▶ Study material:

· · · · · · ·

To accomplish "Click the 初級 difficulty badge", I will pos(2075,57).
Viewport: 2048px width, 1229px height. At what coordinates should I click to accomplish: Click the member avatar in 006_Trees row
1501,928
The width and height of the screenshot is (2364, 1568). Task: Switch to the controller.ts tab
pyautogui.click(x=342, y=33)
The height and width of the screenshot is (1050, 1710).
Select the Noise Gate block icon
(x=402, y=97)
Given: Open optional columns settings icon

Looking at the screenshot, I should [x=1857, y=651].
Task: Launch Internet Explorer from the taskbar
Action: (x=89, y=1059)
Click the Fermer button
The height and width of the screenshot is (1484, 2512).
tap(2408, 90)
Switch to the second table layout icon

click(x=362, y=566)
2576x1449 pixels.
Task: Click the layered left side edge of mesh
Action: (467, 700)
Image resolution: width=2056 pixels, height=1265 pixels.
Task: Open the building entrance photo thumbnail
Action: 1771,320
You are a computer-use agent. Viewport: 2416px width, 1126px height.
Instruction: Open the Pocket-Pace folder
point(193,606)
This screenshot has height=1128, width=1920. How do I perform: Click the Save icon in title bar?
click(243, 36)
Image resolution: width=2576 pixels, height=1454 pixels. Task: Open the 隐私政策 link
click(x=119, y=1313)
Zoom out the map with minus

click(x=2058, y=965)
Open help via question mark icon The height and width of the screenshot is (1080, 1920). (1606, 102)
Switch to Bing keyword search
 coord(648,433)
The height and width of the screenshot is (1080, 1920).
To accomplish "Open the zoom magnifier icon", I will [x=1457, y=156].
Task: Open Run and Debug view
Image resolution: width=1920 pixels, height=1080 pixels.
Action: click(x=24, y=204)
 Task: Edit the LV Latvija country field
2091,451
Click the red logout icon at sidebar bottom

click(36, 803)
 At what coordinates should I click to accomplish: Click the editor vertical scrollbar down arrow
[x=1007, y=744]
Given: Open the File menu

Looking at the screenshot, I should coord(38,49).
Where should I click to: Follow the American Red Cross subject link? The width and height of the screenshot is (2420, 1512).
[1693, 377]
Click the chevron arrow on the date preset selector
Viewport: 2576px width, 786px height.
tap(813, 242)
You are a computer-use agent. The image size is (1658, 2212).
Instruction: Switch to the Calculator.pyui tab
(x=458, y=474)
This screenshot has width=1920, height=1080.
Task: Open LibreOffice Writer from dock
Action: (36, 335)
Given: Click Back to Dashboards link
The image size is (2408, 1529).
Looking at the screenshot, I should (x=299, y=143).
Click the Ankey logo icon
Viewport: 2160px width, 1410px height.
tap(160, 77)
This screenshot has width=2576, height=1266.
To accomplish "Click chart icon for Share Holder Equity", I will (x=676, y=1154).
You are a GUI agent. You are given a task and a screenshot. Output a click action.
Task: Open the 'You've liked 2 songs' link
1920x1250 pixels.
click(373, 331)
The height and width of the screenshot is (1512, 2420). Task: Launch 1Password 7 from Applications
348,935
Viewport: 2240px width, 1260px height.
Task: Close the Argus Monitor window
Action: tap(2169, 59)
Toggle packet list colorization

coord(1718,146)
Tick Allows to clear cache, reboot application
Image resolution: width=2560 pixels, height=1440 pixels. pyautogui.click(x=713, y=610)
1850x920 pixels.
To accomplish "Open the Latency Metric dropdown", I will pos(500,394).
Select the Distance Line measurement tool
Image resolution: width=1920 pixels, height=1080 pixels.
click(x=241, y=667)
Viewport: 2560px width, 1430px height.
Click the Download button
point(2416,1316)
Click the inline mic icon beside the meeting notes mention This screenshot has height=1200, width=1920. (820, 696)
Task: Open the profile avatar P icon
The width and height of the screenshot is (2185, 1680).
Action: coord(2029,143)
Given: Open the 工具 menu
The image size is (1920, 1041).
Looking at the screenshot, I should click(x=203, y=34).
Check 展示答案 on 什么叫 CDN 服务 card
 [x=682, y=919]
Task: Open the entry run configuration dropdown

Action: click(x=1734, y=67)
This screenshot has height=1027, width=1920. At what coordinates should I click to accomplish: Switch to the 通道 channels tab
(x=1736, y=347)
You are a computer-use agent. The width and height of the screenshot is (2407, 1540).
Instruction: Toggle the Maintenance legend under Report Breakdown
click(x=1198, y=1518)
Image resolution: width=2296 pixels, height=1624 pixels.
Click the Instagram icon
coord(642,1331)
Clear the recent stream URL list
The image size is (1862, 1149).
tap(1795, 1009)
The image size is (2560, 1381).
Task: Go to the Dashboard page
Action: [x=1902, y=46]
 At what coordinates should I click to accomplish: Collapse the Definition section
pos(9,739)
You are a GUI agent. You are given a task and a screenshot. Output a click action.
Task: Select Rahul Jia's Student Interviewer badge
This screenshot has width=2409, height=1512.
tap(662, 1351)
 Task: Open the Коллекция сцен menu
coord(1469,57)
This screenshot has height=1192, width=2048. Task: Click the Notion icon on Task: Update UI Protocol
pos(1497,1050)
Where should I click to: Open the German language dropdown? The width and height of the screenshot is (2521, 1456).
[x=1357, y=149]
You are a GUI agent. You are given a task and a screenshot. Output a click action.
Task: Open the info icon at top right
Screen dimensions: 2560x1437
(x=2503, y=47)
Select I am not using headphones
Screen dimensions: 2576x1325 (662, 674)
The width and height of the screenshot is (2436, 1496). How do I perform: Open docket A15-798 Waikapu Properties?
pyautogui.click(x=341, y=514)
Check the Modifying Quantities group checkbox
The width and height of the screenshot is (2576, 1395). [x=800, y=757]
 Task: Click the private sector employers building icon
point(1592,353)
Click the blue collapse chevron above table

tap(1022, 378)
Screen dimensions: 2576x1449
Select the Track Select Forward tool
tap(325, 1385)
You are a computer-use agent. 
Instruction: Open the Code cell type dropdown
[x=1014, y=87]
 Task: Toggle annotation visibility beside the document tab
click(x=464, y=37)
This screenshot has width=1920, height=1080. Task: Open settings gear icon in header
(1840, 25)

· · · · · · ·

▶ Exercise description: Above are some records; copy exactly the lines from the one with "Task: Open the 'You've liked 2 songs' link" through the one with "Viewport: 2560px width, 1430px height.", both included, and no others.

▶ Result:
Task: Open the 'You've liked 2 songs' link
1920x1250 pixels.
click(373, 331)
The height and width of the screenshot is (1512, 2420). Task: Launch 1Password 7 from Applications
348,935
Viewport: 2240px width, 1260px height.
Task: Close the Argus Monitor window
Action: tap(2169, 59)
Toggle packet list colorization

coord(1718,146)
Tick Allows to clear cache, reboot application
Image resolution: width=2560 pixels, height=1440 pixels. pyautogui.click(x=713, y=610)
1850x920 pixels.
To accomplish "Open the Latency Metric dropdown", I will pos(500,394).
Select the Distance Line measurement tool
Image resolution: width=1920 pixels, height=1080 pixels.
click(x=241, y=667)
Viewport: 2560px width, 1430px height.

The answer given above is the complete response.